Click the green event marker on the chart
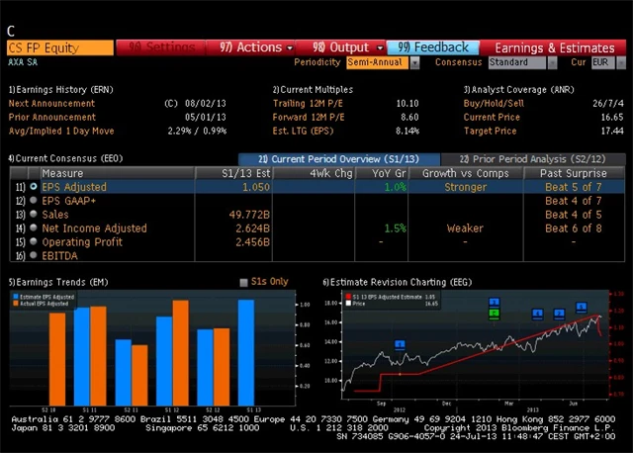Screen dimensions: 633x453 pos(495,314)
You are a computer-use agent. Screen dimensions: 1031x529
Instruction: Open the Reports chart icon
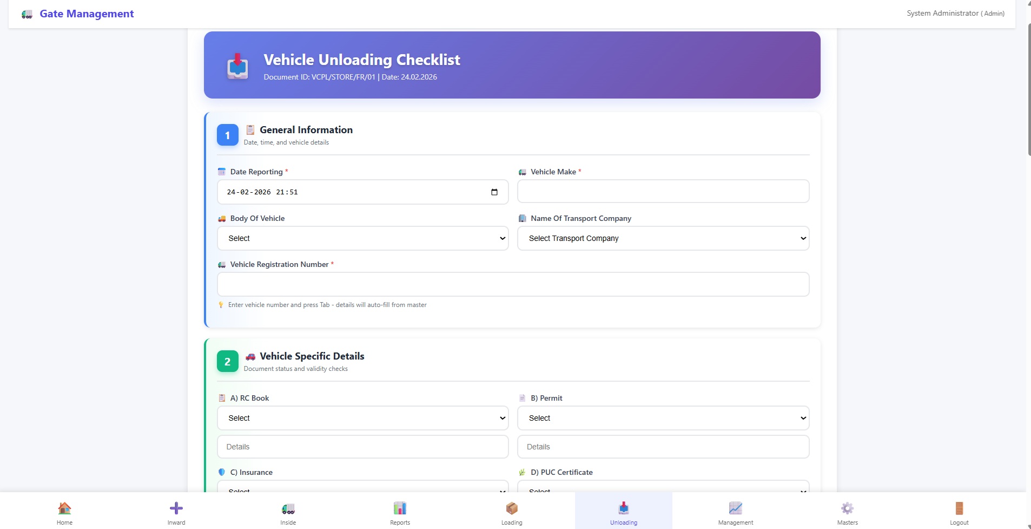400,508
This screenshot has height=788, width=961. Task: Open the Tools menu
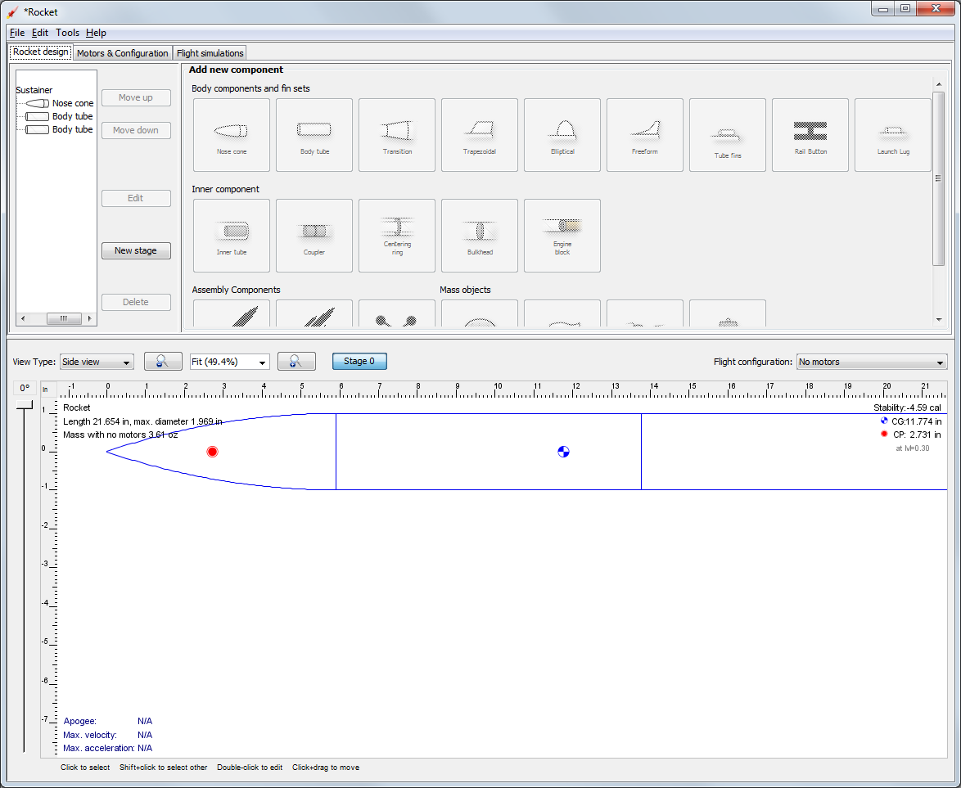(67, 33)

→ **Assigned task**
The expected result is the data above in exact form, free of pictures.

→ **Written answer**
Click the green event marker on the chart
Screen dimensions: 633x453 pos(495,314)
You are a computer-use agent. Screen dimensions: 1031x529
Instruction: Open the Reports chart icon
400,508
This screenshot has height=788, width=961. Task: Open the Tools menu
(67, 33)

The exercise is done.